» Приведённый текст:
———

Ночевали ли вы на улице? На площади в ворохе газет, в коробке картонной, да просто — под забором? Вы — приличные и ухоженные? Ночевали ли нарочно, специально выходя в ночь, чтобы превратиться в бомжа, бродягу, нищего, в то что на всех языках мира зовут «человеческим отбросом»?..
Вопросы не без умысла. Ибо в Барселоне, в далекой Испании и ныне есть площадь имени человека, который ночевал на ней как последний бомж. Человека, который и в Лондоне специально шел на Трафальгарскую площадь, чтобы встретить утро, лежа под газетами, писателя, который в тайне от родных переодевался у друзей в рванье, чтобы хоть раз, но попасть все-таки в тюрьму и узнать, как там относятся к тем, кого и за людей не считают. Это вот считал главным своим долгом. Потому что он — Оруэлл! Личность, чьи книги и через полвека после смерти, как показал один из опросов, идут на 3-м месте после Библии и сочинений Маркса.
«Чего я больше всего хочу, — признался как-то Джордж Оруэлл, — так это превратить политическую литературу в искусство… И когда я сажусь писать книгу, я не говорю себе: «Хочу создать произведение искусства». Я пишу ее потому, что есть какая-то ложь, которую я должен разоблачить, какой-то факт, к которому надо привлечь внимание, и есть желание — первая моя забота — постараться быть услышанным…» В этом и кредо, и смысл существования его, и главная цель жизни.
Я когда-то писал о нем диссертацию, об антиутопиях и — о нем. Защитил ее в 1985-м, ровно через год после рубежной для Оруэлла даты, когда мир, по его предсказанию, должен был окончательно рухнуть в ад. Так он «пророчил», специально назвав свой роман цифрами — «1984». Мир в тот далекий уже год, к счастью, не рухнул. Но что-то в нем и в нашей стране, которая в ряду других сверхдержав стала «предметом» повествования Оруэлла, уже тогда непоправимо сдвинулось. К лучшему, или худшему сдвинулось — вам судить. Мне же главный специалист по его творчеству Виктория Чаликова, за полгода до своей смерти, успела сказать странную вещь: «Честно говоря, — призналась она, — я бы не хотела, чтобы наше общество прочитало и осмыслило Оруэлла до дна. В массовом порядке это может произойти только тогда, когда общество убедится: та альтернатива, какую сегодня предлагает идейный авангард этого общества, альтернатива прошлому тоталитаризму, она тоже не гуманистична, не человечна, она не даст простому человеку того, что он хочет…»
Доросли ли мы до глубокого понимания Оруэлла? Вкусили ли полной ложкой той «альтернативы» тоталитаризму, какую видим ныне вокруг? И что там бормочет-пророчит человеку наш нынешний идейный авангард, рвущиеся в вожди ловкачи, приспособленцы и идеологические шулеры? Пророчат о счастье и справедливости — «дистиллированной справедливости» мира — может, главной заботе великого Оруэлла?

———

» Предоставленные строки:
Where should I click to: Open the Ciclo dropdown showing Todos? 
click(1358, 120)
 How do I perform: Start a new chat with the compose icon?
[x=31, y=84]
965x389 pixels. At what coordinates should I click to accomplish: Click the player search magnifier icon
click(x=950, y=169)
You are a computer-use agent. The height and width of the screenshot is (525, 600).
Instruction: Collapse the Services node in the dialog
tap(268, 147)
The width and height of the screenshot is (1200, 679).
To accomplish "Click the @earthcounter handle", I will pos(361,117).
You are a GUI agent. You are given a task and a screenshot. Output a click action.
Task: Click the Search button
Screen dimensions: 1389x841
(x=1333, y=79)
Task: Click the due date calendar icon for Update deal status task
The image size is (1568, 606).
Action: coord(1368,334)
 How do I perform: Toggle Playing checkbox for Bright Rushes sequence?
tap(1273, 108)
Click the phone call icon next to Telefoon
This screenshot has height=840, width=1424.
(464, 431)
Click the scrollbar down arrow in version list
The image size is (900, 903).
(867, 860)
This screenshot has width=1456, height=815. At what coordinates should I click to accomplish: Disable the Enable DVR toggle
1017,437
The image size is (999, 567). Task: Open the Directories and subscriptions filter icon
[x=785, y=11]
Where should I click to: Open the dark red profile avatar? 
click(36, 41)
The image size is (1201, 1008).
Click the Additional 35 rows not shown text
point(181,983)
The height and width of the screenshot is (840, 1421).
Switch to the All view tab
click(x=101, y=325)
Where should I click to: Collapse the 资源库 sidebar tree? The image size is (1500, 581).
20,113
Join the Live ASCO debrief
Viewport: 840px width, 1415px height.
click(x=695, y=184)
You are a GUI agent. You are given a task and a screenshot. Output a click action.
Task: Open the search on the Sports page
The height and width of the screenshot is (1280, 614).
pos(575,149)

———

» Что сделать:
a) Переведите на английский язык предложение из текста об Оруэлле: «Мир в тот далекий уже год, к счастью, не рухнул».
b) Допишите текст об Оруэлле дальше, начиная сразу после его последнего предложения.
Строки никак не связаны с текстом об Оруэлле.

» Ответы к заданиям:
a) Fortunately, the world did not collapse in that now-distant year.

b)
Да, он велик! Пусть одни плюются и выбрасывают его книги, а другие — возносят до небес. Велик и само имя его — как пароль для думающих. Изданный на родине в 20 томах (5 романов, сказка-памфлет, 4 документальных повести, сборник стихов, дневники, письма и 4 тома критики и публицистики), переведенный на 65 языков, экранизированный, введенный в школьные программы и ежегодно перекрывающий всеобщие «индексы цитирования», Оруэлл и впрямь велик. Это ныне его письма, того, кто, работая посудомоем, зарабатывал доллар в сутки, продали в Лондоне за рекордную, вдвое превышавшую стартовую цену в 125 тысяч. А когда-то в СССР книги его переписывали от руки, и даже за чтение их давали реальные сроки. Тоже — критерий славы — рисковать свободой, чтобы прочесть… Но писать о нем — трудно. Он ведь просил друзей не «создавать» его биографии. Тоже показатель, если помнить, что писатели ныне, «пиара» ради, готовы хоть повеситься. Вселенские «проекты», подковерные драки за премии, публикации при жизни дневников каждого чиха своего, все эти презентации, перформансы, промоушены, ток и чмок-шоу. А Оруэлл не только не стремился — бежал этого. К счастью, друзья не послушались его и ныне существует почти десять его биографий. Одна из них, написанная его многолетним другом называется — «Беглец из лагеря победителей». А самую первую профессор Джордж Вудкок вообще назвал «Кристальный дух». «Daily Telegraph» тогда же написала: «Он и был «кристально чист духом». Ничто из того, что он говорил, не утратило силы, ничто из того, что он делал, нельзя игнорировать». И почти молитвенно добавила: «Это такой автор, личность которого сияет во всем, что он говорил и писал». Сияет! Да уж не святой ли он?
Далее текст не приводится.